Start of SUPPLIED INFORMATION
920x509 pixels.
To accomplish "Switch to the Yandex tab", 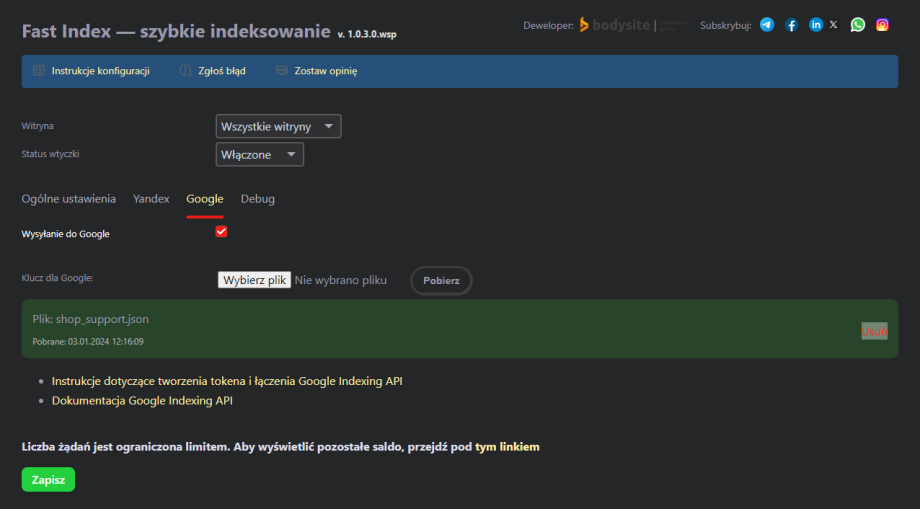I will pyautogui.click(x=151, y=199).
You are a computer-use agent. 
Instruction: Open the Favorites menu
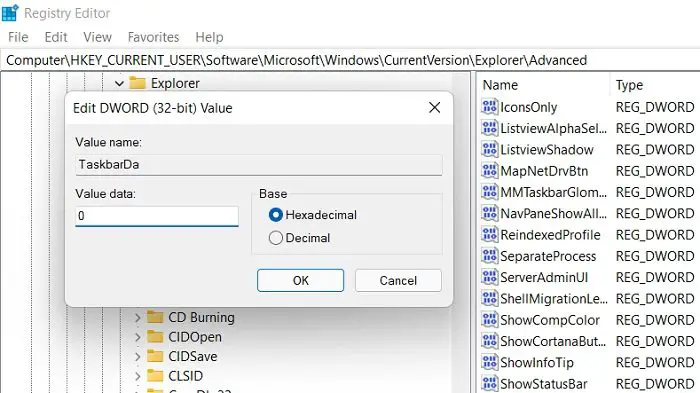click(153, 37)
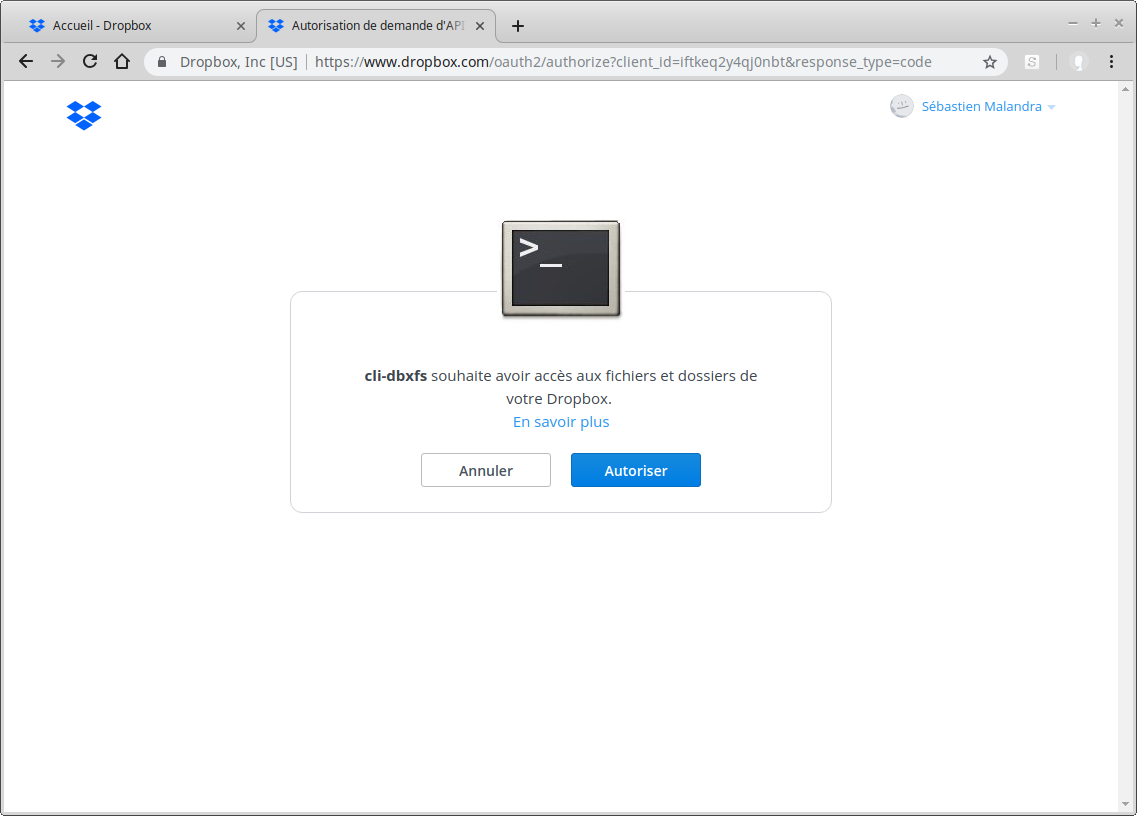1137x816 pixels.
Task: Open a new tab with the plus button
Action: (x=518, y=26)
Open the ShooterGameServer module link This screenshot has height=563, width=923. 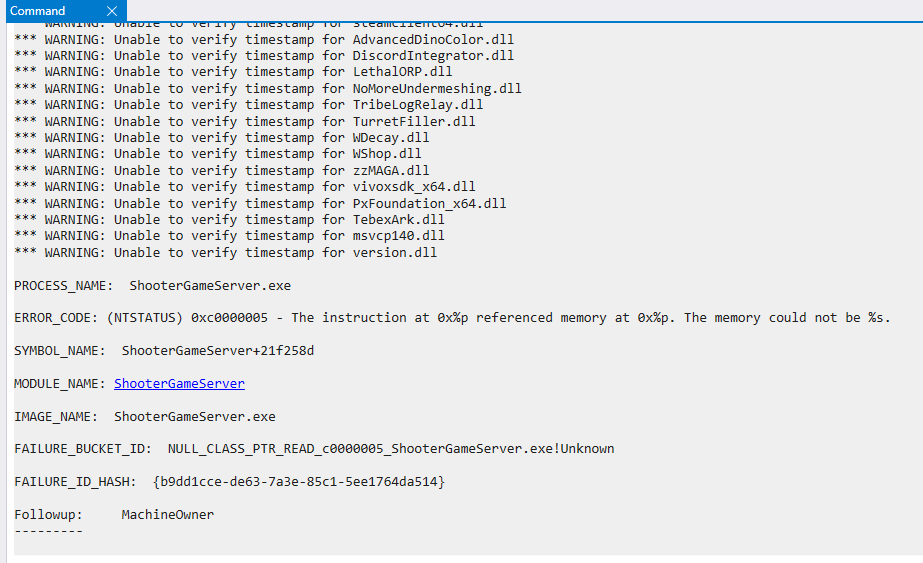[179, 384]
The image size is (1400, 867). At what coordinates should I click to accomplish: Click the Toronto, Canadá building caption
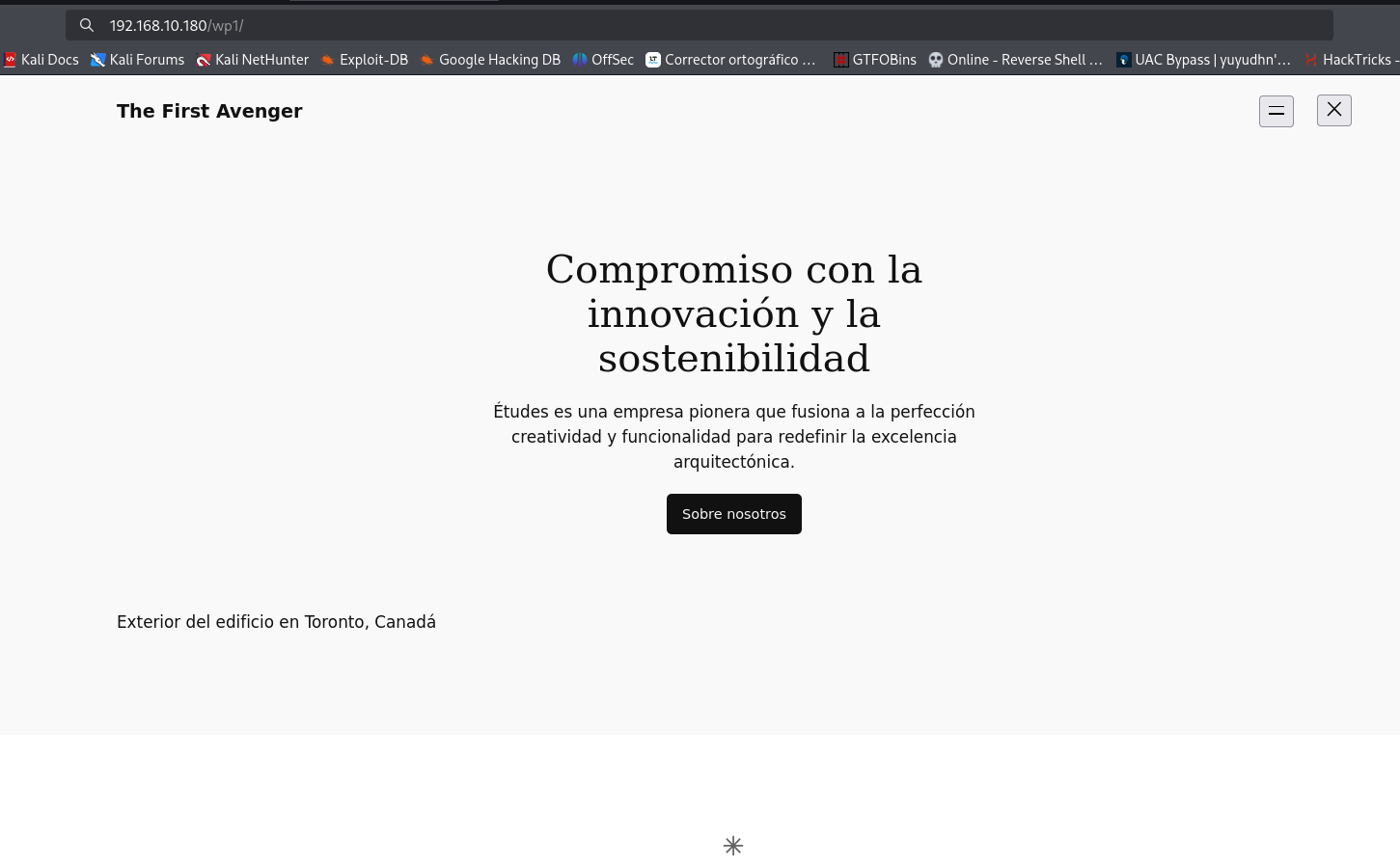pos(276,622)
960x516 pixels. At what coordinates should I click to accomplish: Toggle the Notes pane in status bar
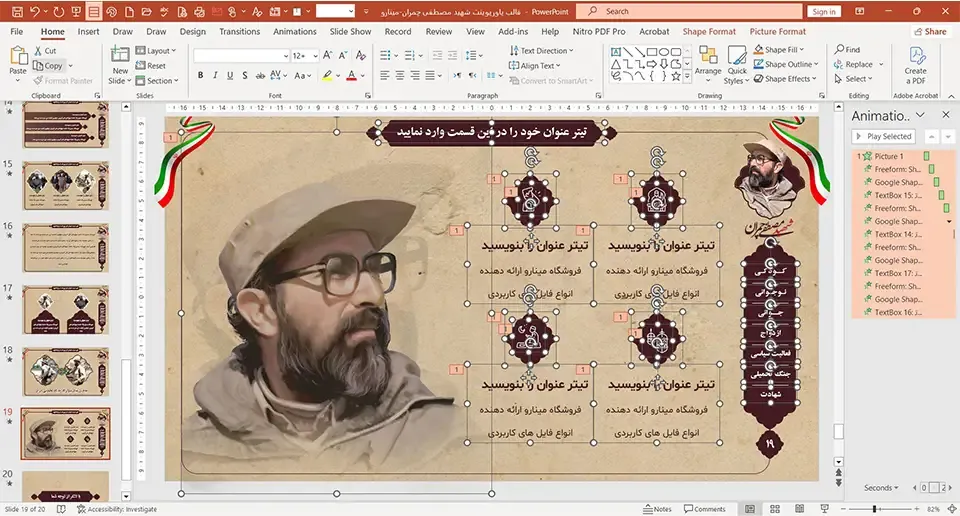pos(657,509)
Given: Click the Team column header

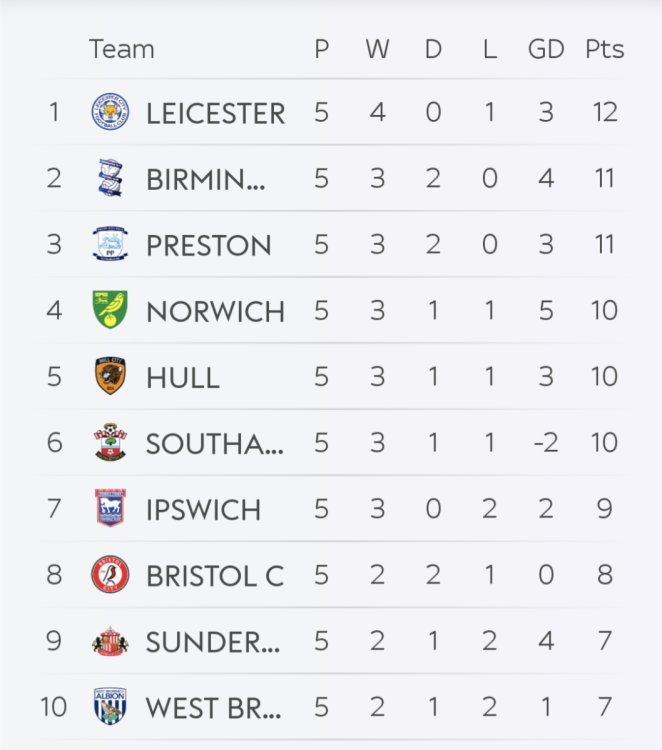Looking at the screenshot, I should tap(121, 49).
End of SUPPLIED INFORMATION
DIRECTIONS FOR THIS TASK » What you give back should be exactly the lines from the line holding "960x516 pixels. At" through the final line of the material, both ends included, and please leave out the pictures.

PROBLEM SOLUTION »
960x516 pixels. At what coordinates should I click to accomplish: Toggle the Notes pane in status bar
pos(657,509)
Given: Click the Team column header

Looking at the screenshot, I should tap(121, 49).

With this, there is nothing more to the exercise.